SOURCE MATERIAL |

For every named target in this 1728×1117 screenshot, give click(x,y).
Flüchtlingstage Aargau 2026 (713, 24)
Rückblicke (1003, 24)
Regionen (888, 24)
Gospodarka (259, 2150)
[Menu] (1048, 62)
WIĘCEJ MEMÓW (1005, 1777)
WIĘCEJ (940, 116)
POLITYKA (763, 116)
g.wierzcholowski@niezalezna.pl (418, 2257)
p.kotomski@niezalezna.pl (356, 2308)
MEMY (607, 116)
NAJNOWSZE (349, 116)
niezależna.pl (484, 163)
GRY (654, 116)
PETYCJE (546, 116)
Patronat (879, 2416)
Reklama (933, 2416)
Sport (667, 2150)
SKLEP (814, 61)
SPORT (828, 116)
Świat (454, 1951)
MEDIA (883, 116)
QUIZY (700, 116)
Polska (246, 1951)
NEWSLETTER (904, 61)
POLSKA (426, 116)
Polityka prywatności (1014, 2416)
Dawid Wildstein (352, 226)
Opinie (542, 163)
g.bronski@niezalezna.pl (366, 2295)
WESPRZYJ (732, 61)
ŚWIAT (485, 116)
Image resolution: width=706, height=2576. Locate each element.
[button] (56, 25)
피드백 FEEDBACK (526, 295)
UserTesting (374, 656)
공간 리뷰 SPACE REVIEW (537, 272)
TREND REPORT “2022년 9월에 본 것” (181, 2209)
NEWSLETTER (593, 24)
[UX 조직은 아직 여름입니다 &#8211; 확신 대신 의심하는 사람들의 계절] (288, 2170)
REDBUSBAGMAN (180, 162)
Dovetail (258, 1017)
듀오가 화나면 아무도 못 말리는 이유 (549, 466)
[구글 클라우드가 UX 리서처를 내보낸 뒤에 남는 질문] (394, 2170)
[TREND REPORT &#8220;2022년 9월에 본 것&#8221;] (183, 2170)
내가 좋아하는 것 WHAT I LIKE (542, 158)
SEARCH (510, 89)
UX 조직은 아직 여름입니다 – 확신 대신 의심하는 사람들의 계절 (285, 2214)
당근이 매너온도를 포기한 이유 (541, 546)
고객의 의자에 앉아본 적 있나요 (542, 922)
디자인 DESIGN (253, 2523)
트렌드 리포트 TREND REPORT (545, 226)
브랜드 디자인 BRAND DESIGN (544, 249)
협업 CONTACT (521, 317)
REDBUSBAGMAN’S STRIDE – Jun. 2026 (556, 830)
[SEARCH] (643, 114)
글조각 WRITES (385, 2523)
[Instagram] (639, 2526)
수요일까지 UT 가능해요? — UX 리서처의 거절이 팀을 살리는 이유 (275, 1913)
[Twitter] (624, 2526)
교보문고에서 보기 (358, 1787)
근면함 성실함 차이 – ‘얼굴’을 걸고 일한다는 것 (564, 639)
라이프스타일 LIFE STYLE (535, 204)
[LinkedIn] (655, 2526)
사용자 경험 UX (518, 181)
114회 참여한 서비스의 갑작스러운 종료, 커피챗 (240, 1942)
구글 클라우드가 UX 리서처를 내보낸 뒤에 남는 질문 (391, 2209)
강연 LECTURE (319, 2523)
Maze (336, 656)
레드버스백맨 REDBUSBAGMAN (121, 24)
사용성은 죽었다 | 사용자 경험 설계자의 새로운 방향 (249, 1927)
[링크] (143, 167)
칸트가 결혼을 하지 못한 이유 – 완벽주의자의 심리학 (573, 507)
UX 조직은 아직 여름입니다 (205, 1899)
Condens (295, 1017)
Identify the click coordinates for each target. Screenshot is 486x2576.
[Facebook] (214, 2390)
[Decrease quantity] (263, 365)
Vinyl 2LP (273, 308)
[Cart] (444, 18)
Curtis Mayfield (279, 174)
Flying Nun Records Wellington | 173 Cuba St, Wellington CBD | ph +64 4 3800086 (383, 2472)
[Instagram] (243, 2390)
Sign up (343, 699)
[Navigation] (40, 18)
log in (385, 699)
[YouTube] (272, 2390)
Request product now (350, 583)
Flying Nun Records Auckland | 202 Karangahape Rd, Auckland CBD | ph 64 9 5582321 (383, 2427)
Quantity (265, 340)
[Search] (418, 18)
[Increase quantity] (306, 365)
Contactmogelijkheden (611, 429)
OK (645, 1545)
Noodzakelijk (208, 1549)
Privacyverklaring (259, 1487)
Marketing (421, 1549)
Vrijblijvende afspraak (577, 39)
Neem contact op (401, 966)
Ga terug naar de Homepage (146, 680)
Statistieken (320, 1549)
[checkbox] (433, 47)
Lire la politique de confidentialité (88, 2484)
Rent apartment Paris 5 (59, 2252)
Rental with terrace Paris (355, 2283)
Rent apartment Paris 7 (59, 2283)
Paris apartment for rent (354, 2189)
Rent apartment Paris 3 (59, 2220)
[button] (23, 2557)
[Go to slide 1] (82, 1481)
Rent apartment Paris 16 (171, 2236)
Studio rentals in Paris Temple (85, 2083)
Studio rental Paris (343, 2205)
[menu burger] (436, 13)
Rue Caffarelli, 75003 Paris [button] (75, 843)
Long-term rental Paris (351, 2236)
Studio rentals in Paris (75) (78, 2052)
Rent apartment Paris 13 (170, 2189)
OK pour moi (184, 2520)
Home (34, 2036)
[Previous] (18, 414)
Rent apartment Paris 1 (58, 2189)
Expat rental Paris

ACTION ITEM | Using the listing above, state the count of lines that include "apartment" and nothing else.

EXERCISE RESULT | 7